I was going through Joe's phone last night and realized how many cute pictures he had. So I thought I'd share:

The Many Faces of Jay
(Go Broncos!)
(This next picture cracks me up)
Cute Ty

...and His Binky


Bedtime
(Jay wants to be just like baby Ty)
Brothers
(Jay giving Ty a blessing)
Jay's Style Inspirations
(Jay wearing Ty's 3 month old pants)
(Jay loves Joe's work shirt, so for Christmas he got one of his own)

And this list would not be complete without...

Joe
(no explanation here)

I am so lucky.

Monday, January 16, 2012

THE Bed

Over Christmas, I was in Boise for nearly a month! And do you know what I missed most from home?... (I should say Joe huh?) Okay do you know what I missed SECOND to Joe?

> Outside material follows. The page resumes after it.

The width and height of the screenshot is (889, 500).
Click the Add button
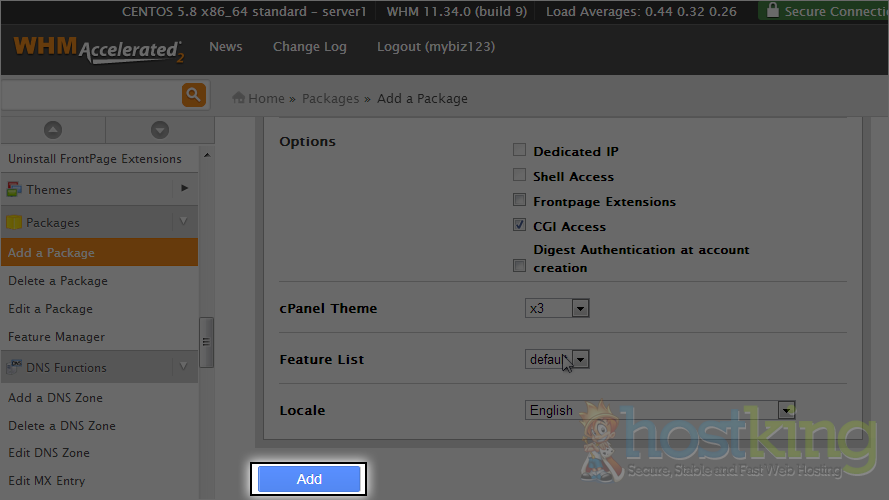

Our bed. Now, this is not any ordinary bed. This is a very special bed. Before you can appreciate the awesomeness of this bed though, you must know something about me. I have what is called a hiatal hernia and reflux that forces me to spend a lot of time sleeping in a recliner. That is until a Christmas miracle occurred and Joe and I happened to be at the right place at the right time. By chance we found out about a neighbor of ours that needed to sell his bed with only a few days until he had to move. We heard that it was a king size bed that could raise up and down and immediately I jumped in to ask how much. So get this: Our neighbor bought the bed for $4,000 a year ago but he was in such a hurry that he was selling it for $350! And it was still in the plastic until a week before!

Well now it's ours. Here's Joe's family trying it out.
(And loving it.) This bed is AWESOME! It is remote controlled, pillow top, and can massage you in 3 different modes. It's basically the best part of my day. Sometimes it makes me feel old though because it's technically two separate twin beds. Yes, Joe and I now sleep in two separate beds! Go ahead and make fun. I never get to think about that too long because I'm usually drifting peacefully to sleep with 30 minutes of massage mode #1.